[Opening Material supplied section]

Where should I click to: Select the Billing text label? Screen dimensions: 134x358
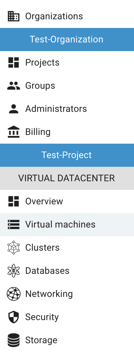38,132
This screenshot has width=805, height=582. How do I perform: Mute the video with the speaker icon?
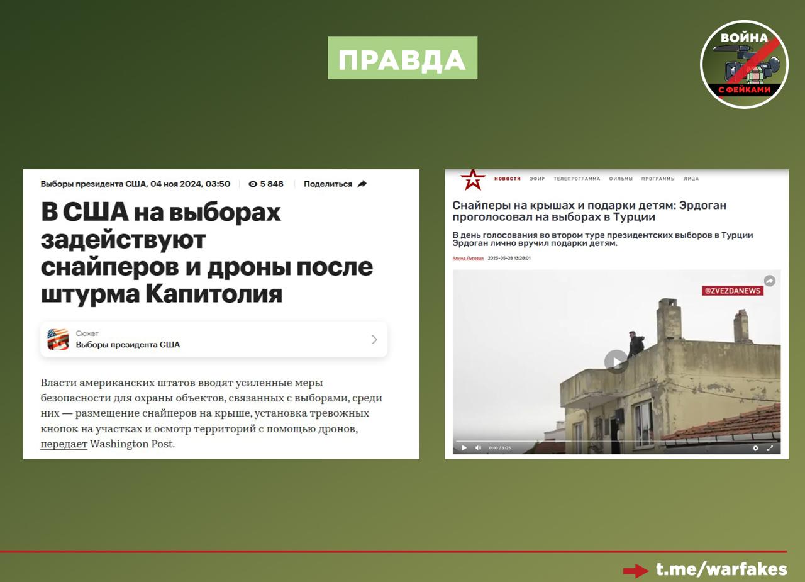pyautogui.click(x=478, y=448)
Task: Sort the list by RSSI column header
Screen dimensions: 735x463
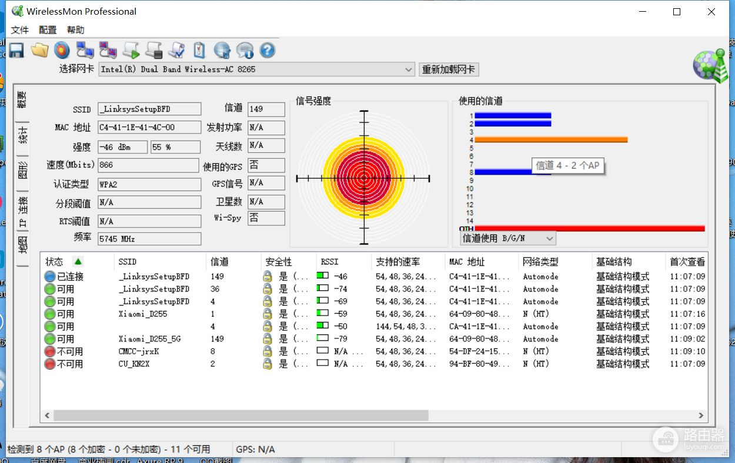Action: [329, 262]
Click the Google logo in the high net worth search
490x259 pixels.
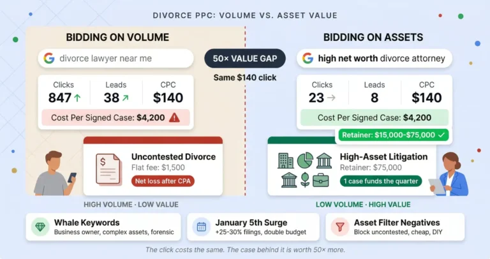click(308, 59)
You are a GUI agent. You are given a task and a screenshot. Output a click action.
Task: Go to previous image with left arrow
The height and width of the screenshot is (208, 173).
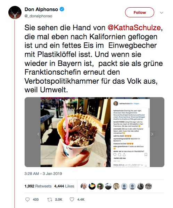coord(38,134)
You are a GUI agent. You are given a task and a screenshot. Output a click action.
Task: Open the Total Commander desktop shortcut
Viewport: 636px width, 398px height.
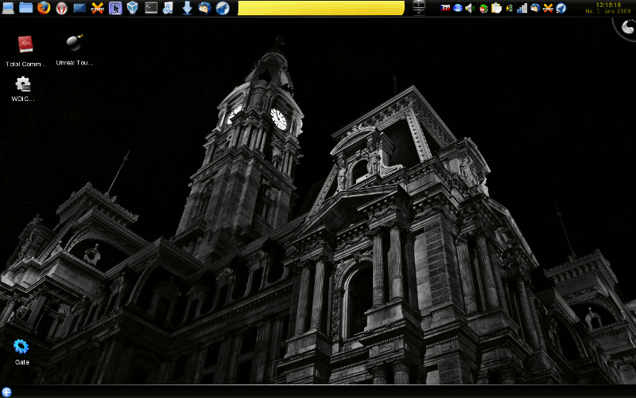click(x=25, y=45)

[Closing Material supplied section]
[Opening Material supplied section]

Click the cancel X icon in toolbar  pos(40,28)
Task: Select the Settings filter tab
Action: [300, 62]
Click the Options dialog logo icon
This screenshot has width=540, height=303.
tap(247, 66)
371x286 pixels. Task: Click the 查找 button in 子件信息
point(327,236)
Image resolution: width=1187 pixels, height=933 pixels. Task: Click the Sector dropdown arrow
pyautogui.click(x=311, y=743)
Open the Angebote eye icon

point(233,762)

[Closing Material supplied section]

Task instructions ▸
Since only a number is wanted, please say how many lines in the data include the word "logo".

Exercise response ▸
2